Finding the two top eigenvectors of the diagonal matrix
$X_{c e n t}^{T} X_{c e n t} = M_{u p d}^{T} S^{T} C^{T} C S M_{u p d} .$
Projecting columns of $X_{c e n t} = C S M_{u p d}$ to the space spanned by these.

Now one can do pretty sophisticated random matrix theory to approximate this result, but there is a cheat that you can apply to get a stab at the "general behavior" for random walks in very large-dimensional spaces. Namely, in the limit where the dimension d is much larger than the number of steps T, one can simply assume that (up to rescaling), the random matrix of updates M_{upd} consists of T random orthogonal vectors. This is because of the most important result in high-dimensional spaces:

The Johnson-Lindestrauss^[3] lemma: with very high probability, a collection of uniform Gaussian random vectors $v_{1}, \dots, v_{k}$ in a very high-dimensional space is almost orthonormal. (With norm depending on the dimension and the variance of the Gaussians.)

I'm not saying exactly how to operationalize this, and indeed there are many operationalizations; here I'm just giving an intuition.

Once we observe this, we note that the projection we're looking at is independent of orthogonal changes of coordinates in the d-dimensional space^[4]. Thus if we were to really take the J-L lemma seriously and assume our update vector matrix $M_{u p d}$ consists of a collection of orthonormal vectors (up to a fixed normalization rescaling), it follows that we can (up to a fixed scale) simply drop the random matrix $M_{u p d}$ , and work throughout with the deterministic matrix $C S$ that gets multiplied by $M_{u p d}$ . This means that (in the $d >> T$ limit), the elegant pictures we see are just the projections on the right of the matrix CS to its highest eigenvalues. Now we can check that $(C S)^{T} C S$ is a nice matrix with incrementally changing entries (on a suitable scale), we should not be surprised that once the projections are worked out, they have the smooth form we see above.
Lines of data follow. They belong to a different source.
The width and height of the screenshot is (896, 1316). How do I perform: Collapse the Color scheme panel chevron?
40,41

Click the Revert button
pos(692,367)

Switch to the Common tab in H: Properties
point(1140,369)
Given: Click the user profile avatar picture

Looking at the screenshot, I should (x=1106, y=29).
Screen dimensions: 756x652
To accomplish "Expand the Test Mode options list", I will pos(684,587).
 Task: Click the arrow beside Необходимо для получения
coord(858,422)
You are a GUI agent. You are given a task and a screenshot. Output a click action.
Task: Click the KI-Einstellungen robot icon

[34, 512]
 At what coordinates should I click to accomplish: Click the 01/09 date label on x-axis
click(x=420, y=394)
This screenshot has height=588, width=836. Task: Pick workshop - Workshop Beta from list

Note that what we used here isn't really random matrix theory, since we ultimately only looked at the singular vectors of a deterministic (namely, CS) rather than a random matrix.

Of course in most interesting examples, we're not working in the extreme $d >> T$ limit, and in fact the dimension d may be less than the number of datapoints T. In this case it's not longer legitimate to "overcommit" to the J-L lemma and model the datapoints as orthogonal. A full analysis would require more careful random matrix methods. Nevertheless, so long as the dimension d is not too much less than T, we should expect to still approximately notice the same large-scale behavior.

^{^}
Citation needed
^{^}
The followup work is currently unpublished, but I'm planning to write about something related to it later.
^{^}
Originally, this name was used for a more sophisticated extension of this insight to a statement about the way geometry changes under projection, but it has become standard to use this lemma as a catch-all for all related statements.
^{^}
To check this: if we are projecting a centered matrix M to a top principal value, the resulting T datapoints are Mv for v a top eigenvector of $M^{T} M$ . Now if we write M'= MU for U an orthogonal matrix, then the vector $v^{'} = U^{- 1} v$ is a top eigenvector of $(M^{'})^{T} M^{'}$ (check this!). The corresponding projection is then $M^{'} v^{'} = M U U - 1 v = M v$ , i.e., doesn't change.

13 comments

Comments sorted by top scores.

comment by Daniel Murfet (dmurfet) · 2025-01-12T20:07:42.454Z · LW(p) · GW(p)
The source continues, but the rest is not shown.